Today's trading environment was similar, and rhymed with several of the others this week in that it screams 'indecision'. The SnP 500 has been able to form a short-term base since we touched 1212.25 intra-day on the SnP Futures, but the last three green days have had decreasing volume in compared to the previous large candles from the start of this week and end of last. This tells me that not only is the market indecisive, but there are more participants making trades when the market is threatening new lows, then when it is trying to base and move higher. All of this is short-term, of course, so things can change at any moment for any reason. This weekend is going to be very interesting, with potential deals for Lehman Brothers going on, WaMu take under rumors, and a continued focus on whether or not the market can hold itself together. In my personal opinion, which I never base my trading on (outside of the limited lotto ticket exposure previously spoken about), I would expect there to be another couple of 'straws' coming this weekend, and next week, yet the question remains 'which straw will be the one to break this camel's back'....Have a great and safe weekend, and good luck next week.
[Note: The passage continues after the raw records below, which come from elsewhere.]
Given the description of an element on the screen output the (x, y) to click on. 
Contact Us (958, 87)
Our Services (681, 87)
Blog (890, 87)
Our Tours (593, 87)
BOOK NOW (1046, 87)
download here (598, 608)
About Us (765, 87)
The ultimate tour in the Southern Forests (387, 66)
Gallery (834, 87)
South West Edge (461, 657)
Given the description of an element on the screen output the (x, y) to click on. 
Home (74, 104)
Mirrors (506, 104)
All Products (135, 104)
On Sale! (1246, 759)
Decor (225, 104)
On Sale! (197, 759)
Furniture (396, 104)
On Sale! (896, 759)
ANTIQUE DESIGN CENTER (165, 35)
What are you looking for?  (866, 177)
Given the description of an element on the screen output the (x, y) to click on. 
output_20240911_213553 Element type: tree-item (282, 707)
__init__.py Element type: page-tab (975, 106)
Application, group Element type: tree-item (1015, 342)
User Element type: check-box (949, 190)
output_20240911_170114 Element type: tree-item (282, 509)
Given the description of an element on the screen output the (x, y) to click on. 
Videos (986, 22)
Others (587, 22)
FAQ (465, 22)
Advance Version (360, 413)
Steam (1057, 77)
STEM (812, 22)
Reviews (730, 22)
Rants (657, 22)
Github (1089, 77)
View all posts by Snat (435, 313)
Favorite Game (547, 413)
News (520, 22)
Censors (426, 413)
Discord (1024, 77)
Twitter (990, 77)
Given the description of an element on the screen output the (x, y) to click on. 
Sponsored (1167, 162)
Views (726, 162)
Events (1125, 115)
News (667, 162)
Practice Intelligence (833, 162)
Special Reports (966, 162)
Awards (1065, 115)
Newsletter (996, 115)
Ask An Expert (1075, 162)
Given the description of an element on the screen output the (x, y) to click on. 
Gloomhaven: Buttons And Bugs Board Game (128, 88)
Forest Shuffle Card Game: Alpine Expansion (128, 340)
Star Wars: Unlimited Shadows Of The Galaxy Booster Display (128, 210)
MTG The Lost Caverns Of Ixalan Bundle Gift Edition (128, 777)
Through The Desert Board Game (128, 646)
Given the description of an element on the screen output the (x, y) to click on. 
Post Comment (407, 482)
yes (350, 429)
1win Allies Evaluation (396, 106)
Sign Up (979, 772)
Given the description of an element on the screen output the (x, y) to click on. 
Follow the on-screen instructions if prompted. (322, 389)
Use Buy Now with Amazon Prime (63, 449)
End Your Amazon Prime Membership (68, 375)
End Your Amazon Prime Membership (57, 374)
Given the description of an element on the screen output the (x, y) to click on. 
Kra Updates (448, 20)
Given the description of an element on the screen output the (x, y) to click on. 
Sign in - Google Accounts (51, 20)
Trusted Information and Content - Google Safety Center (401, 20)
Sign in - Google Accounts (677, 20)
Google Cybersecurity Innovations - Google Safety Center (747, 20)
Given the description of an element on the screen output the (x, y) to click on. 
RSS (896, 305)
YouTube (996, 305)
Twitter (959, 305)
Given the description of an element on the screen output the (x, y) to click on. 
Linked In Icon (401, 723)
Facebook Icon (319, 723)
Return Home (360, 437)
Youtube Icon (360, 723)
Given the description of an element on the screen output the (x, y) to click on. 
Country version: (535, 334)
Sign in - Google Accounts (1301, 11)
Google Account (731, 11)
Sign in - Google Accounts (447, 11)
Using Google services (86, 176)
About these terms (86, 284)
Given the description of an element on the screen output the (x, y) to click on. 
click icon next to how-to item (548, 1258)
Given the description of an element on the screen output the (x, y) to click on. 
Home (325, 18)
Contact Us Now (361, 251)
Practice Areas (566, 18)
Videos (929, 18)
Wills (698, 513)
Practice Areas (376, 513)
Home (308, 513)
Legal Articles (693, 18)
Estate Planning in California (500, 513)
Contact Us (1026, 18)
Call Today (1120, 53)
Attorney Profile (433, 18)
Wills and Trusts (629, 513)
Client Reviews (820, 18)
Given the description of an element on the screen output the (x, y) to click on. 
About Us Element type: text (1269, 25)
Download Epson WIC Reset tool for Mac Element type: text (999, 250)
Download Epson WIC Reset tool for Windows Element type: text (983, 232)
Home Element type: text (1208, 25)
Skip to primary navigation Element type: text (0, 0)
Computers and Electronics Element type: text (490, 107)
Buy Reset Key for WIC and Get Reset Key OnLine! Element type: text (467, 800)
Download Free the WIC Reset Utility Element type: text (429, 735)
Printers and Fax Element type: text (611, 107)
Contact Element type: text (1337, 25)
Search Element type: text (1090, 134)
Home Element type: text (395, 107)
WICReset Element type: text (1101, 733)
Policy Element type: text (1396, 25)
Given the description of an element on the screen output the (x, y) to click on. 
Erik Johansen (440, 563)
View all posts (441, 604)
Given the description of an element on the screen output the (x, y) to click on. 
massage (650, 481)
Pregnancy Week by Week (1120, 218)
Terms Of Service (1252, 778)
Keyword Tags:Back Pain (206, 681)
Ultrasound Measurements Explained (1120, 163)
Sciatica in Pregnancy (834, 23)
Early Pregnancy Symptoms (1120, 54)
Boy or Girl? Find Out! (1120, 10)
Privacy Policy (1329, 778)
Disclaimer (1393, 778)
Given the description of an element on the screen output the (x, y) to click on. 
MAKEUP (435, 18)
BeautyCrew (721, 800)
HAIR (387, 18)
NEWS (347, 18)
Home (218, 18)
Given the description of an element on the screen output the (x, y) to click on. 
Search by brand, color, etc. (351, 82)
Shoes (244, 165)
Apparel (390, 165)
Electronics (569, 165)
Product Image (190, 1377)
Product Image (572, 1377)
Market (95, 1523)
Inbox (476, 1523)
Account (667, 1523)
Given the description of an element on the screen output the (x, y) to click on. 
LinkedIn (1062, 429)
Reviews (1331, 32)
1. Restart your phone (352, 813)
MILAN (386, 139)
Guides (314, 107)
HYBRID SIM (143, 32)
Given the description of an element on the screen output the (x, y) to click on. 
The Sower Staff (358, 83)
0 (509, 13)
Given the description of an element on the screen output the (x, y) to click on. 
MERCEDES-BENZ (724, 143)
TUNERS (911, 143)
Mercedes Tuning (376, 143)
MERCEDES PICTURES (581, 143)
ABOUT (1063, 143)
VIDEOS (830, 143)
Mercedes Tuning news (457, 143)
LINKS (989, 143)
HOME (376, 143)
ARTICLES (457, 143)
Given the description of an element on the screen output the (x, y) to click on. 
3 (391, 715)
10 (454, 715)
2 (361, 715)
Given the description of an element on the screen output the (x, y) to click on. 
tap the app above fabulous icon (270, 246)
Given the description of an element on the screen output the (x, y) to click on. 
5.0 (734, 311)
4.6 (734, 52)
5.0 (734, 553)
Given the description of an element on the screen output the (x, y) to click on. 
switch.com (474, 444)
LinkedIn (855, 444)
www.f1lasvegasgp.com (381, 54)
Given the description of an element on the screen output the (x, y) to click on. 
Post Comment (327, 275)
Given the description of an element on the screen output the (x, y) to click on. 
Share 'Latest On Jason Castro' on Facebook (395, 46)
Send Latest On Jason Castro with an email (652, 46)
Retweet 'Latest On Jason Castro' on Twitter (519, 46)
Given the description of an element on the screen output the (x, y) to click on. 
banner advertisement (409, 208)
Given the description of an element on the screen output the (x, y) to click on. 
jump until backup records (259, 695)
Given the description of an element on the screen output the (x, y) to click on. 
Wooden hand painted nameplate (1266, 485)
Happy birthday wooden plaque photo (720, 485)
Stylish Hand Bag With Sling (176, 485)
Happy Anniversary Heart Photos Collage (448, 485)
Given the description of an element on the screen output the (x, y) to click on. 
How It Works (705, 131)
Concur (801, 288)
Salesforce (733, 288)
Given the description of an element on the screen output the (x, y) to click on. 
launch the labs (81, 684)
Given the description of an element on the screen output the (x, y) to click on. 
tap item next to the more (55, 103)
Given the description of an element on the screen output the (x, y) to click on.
Stay on your toes!
Today's Trade Log:
Today's trading was very similar, if not exactly matching, yesterday's trading. The reason is that the environment was also very similar, and I found that my best option was to take a high-probability entry (had to wait 90 minutes to get it) and use a larger than normal position size while at the same time cutting my normal profit target for such a high-probability signal, in half. As described the other day, this allows me to profit in a similar fashion as on normal trending days, but limit my overall exposure and risk due to very patient trade execution, and a smaller profit expectation (exposed for less time, need a smaller move in a my favor).